Have you tried running btool, to see if splunk reads the config properly? (e.g. ./splunk cmd btool props list yoursourcetype --debug
)
Have you restarted splunk after making these props.conf changes?
On what instance have you deployed this props.conf? It must be on the first Splunk Enterprise instance that processes the data (so either a heavy forwarder if one is involved or on your indexer(s)).
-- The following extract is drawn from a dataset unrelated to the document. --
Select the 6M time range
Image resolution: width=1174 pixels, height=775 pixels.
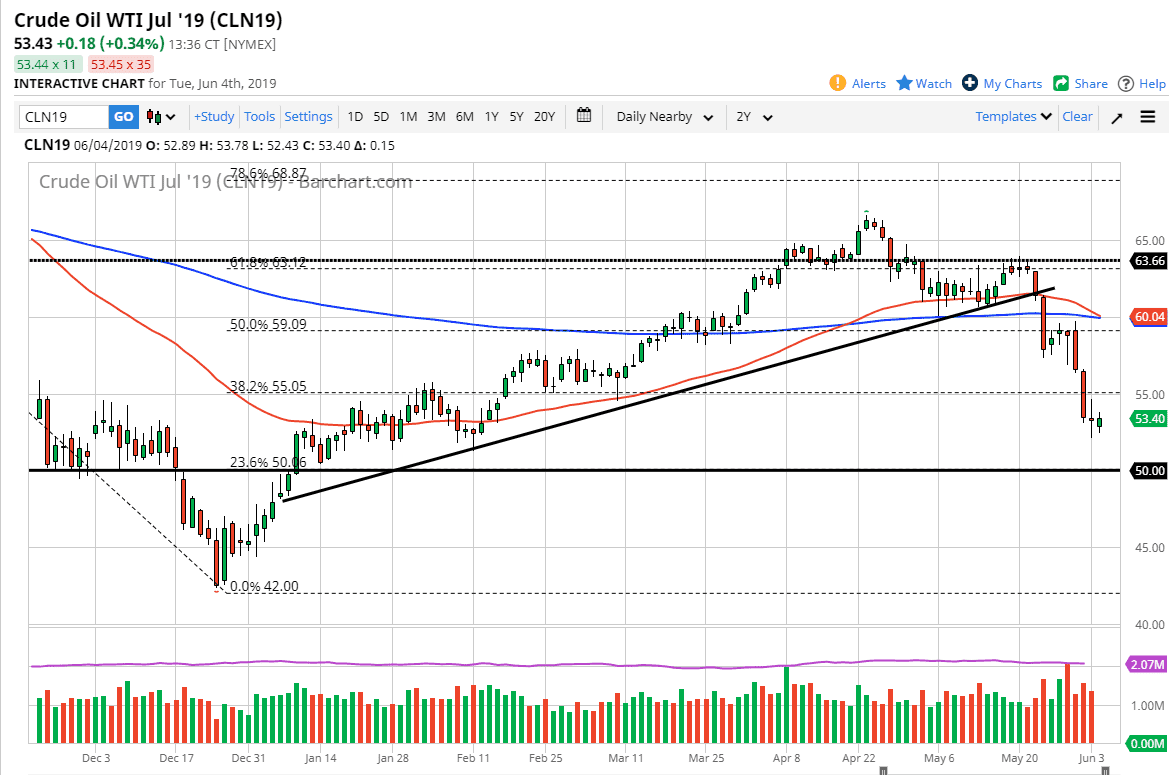(x=464, y=117)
thanks a lot FrankVI, it was the props.conf that was being deployed in UF but was not on the indexer. I have created the entries in the /etc/system/local
and it started to work
Right, yeah, UF doesn't do linebreaking, that happens on the indexer, so that config needs to be there.
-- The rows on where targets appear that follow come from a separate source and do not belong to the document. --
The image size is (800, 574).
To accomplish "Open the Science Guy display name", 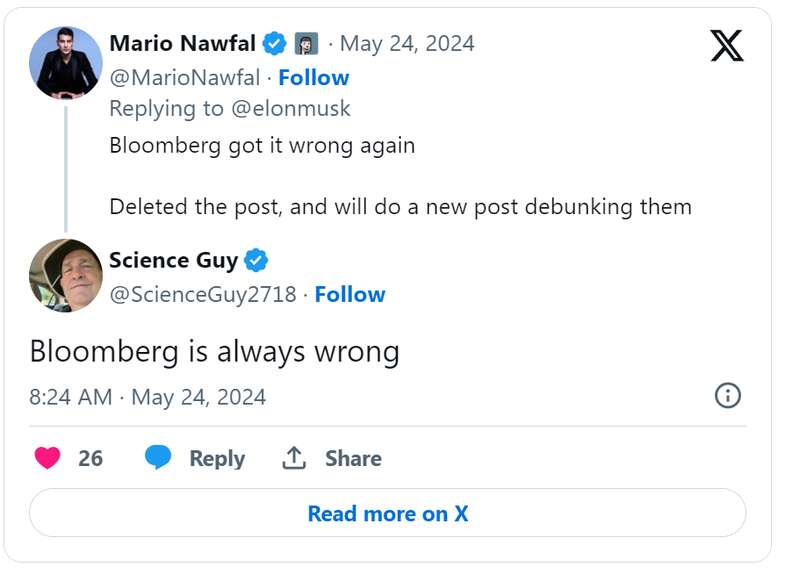I will pyautogui.click(x=173, y=261).
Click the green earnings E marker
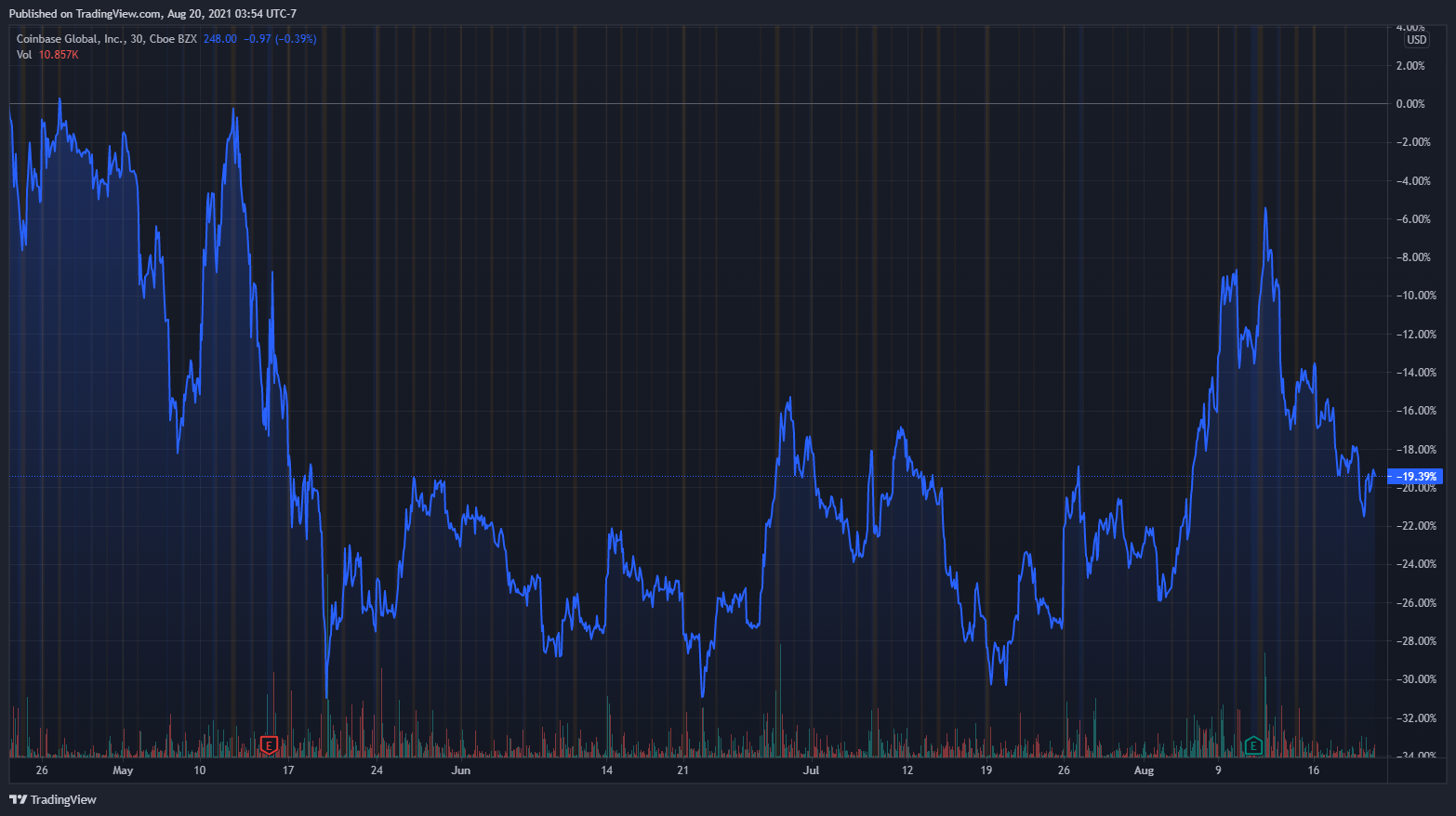The image size is (1456, 816). pos(1253,744)
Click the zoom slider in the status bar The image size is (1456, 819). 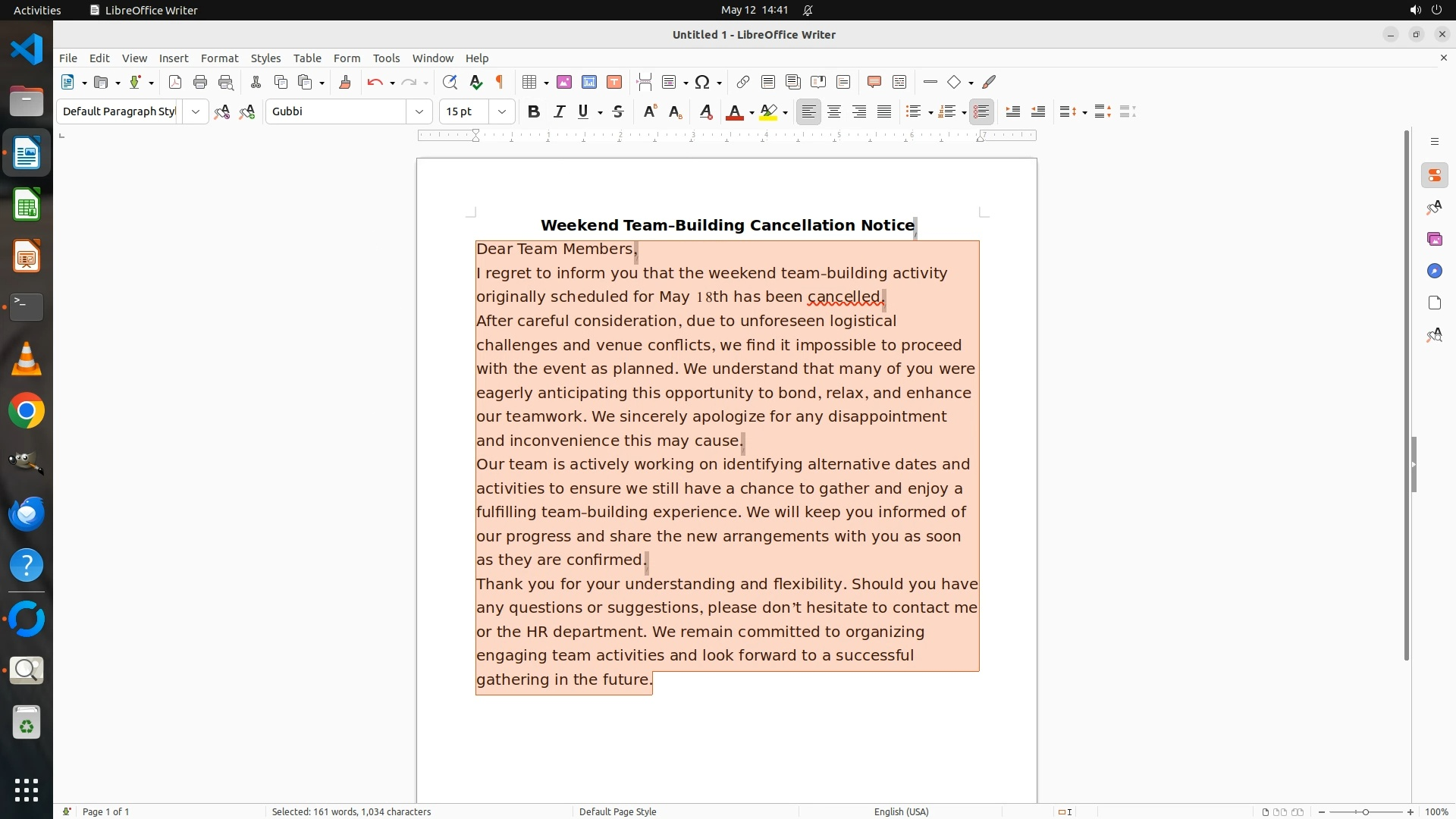1365,811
I'll convert my comment with the working linebreaking setting to an answer, so you can mark that as accepted.
I have tried this in the UF props.conf, earlier when i used the _json internal source type I was not able to figure out why the entries were not getting indexed, but now im able to see the events just need help with the line breaker for this JSON sourcetype
[sourcetype]
TRUNCATE = 0
KV_MODE = json
NO_BINARY_CHECK = true
SHOULD_LINEMERGE = false
#MUST_BREAK_AFTER = "uri":+\s+"+\w+.+\w+"+\s+\},
LINE_BREAK = "uri":+\s+"+\w+.+\w+"+\s+\},
DATETIME_CONFIG =
and i'm planning to break the line from this instance, from the sample, but the problem is its not working after the line break and its breaking each line.
"uri": "YYYYYYYEURFwdsCheck.feature"
}
That's because your linebreaker is invalid. The setting is called LINE_BREAKER and a line_breaker regex must include 1 capture group, that captures the characters between the end of the previous event and the start of the next event (e.g. a newline).
Assuming what you have now is the end of an event, try this:
LINE_BREAKER = "uri":+\s+"+\w+.+\w+"+\s+\}(,[\r\n]+)
If that does't work, please provide a sample that contains multiple events (perhaps strip out the middle part of each event, to keep the sample small).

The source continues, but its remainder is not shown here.